(Element and text location data)
------------------------------------------------------------
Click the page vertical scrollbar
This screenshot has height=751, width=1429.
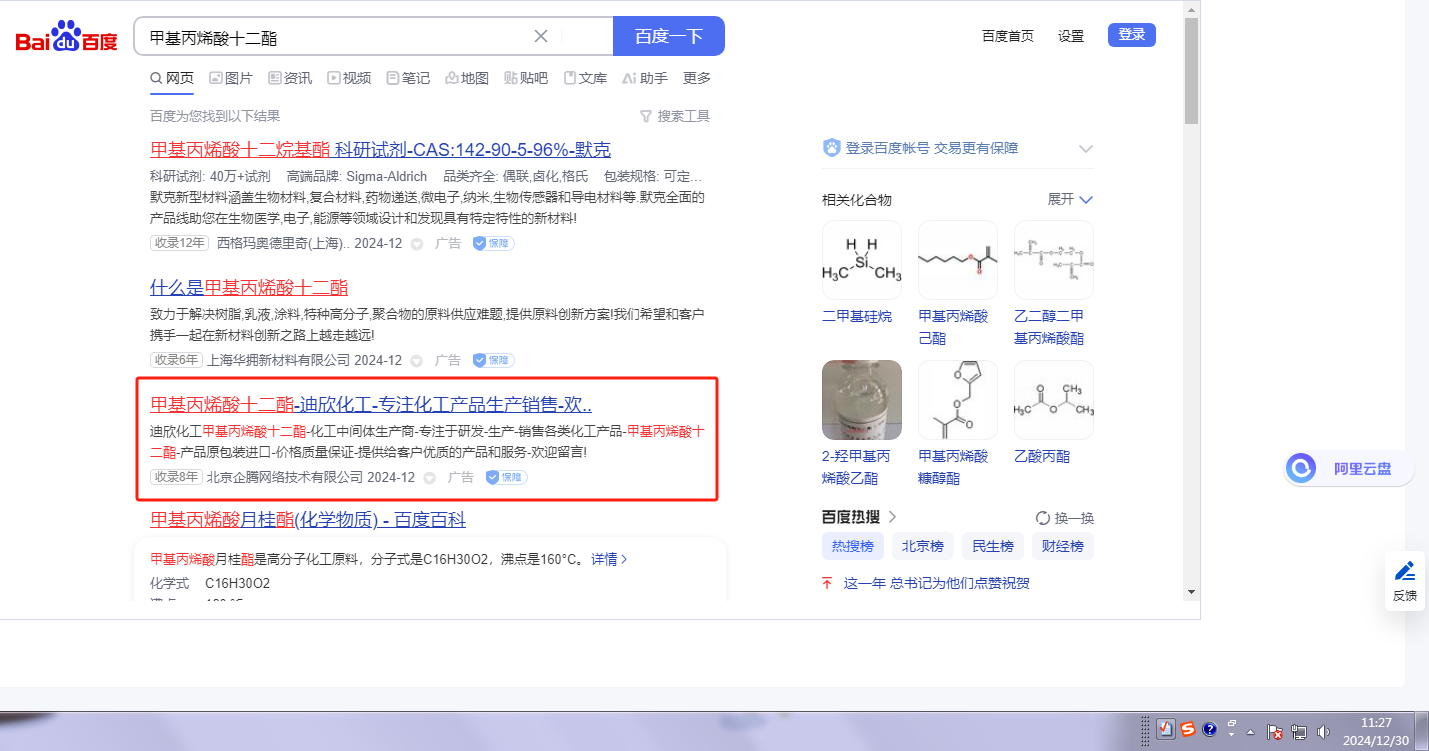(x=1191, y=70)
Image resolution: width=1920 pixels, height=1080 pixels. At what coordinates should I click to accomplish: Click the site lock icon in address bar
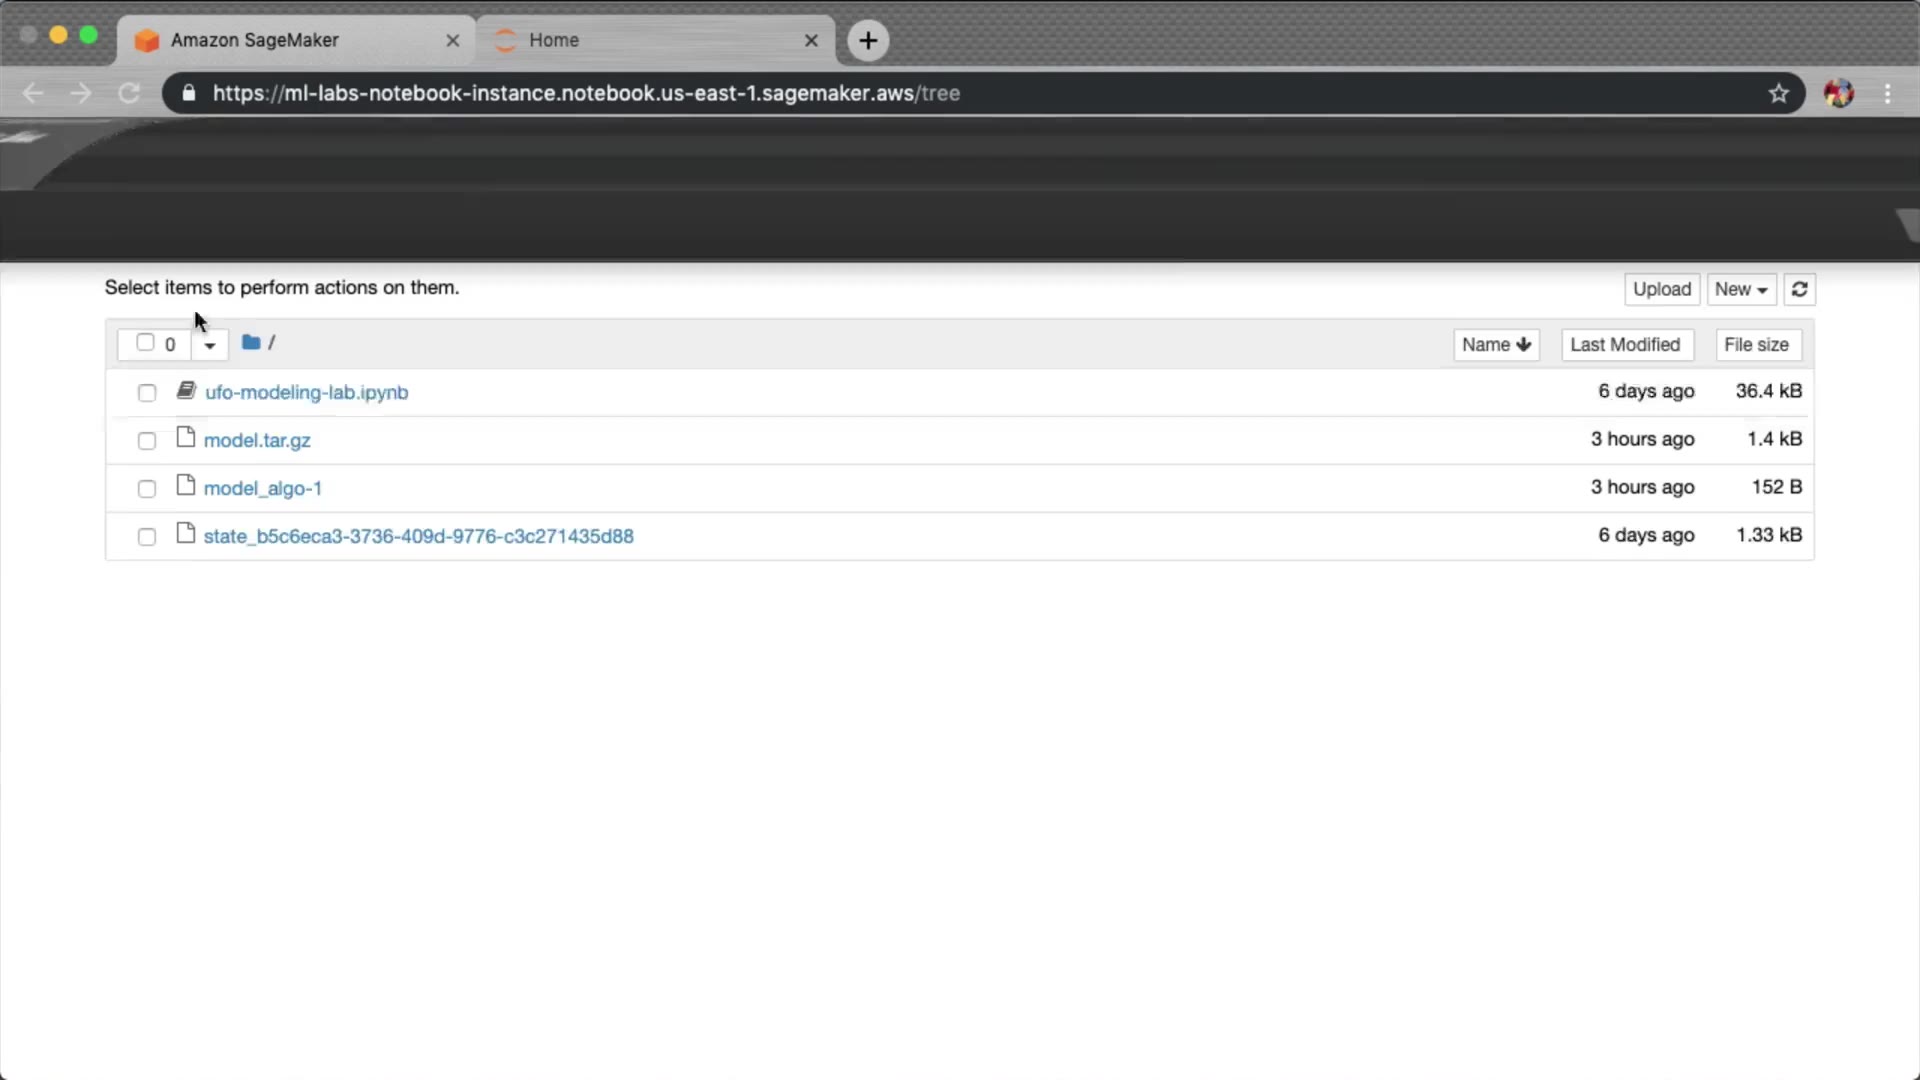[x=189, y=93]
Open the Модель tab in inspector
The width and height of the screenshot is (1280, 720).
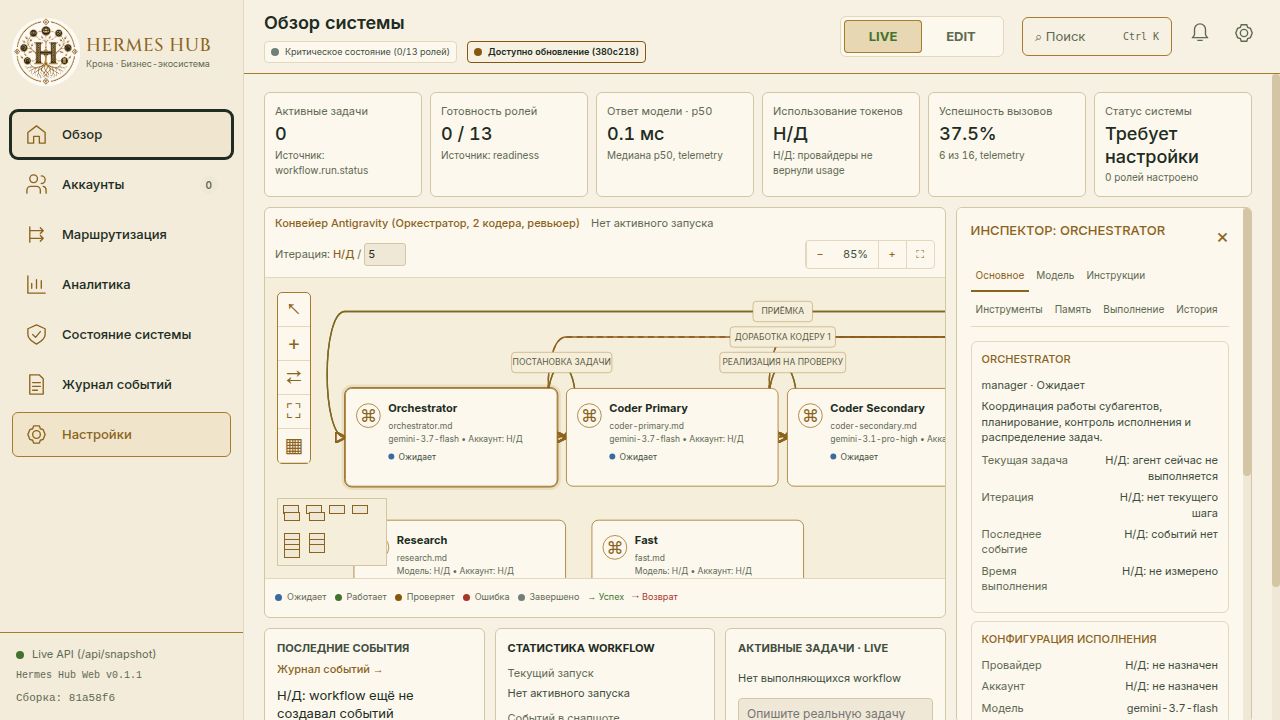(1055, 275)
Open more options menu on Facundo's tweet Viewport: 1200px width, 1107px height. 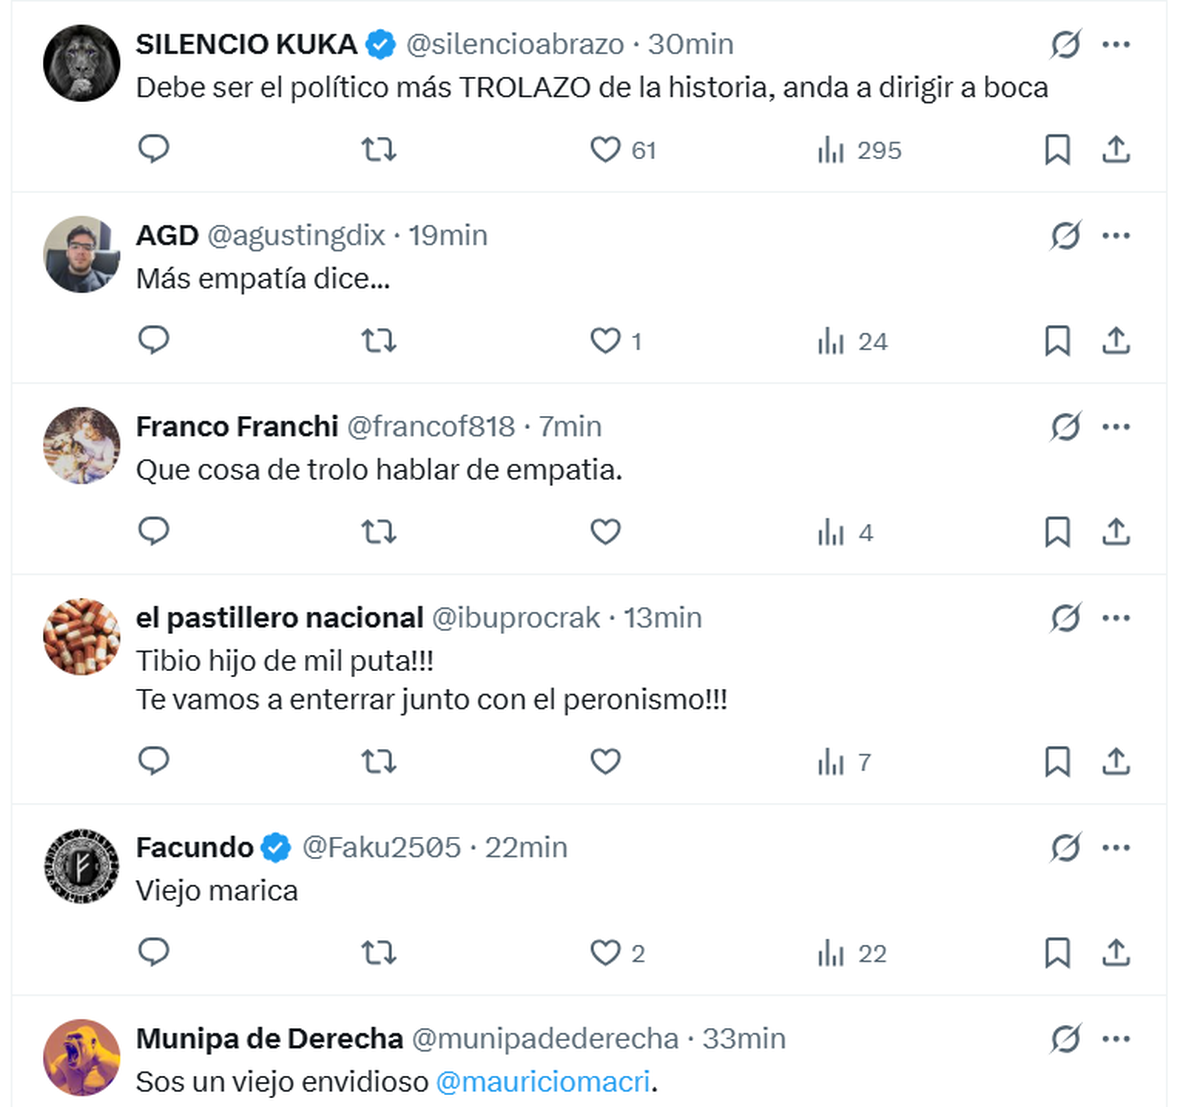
------------------------------------------------------------
### Task details
Repeat every line of the material from the line containing "Image resolution: width=1920" through the end, with the requests included. Multiply each coordinate in the answers by 0.5 and round to whole numbers, rounding halves up. Leave the pictures out.

### Answer to this task
Image resolution: width=1920 pixels, height=1080 pixels. At what coordinates should I click to accomplish: Click the site lock icon in address bar
[x=95, y=47]
Open the Модель tab in inspector
The width and height of the screenshot is (1280, 720).
(528, 138)
Open more options menu on Facundo's tweet Viewport: 1200px width, 1107px height. 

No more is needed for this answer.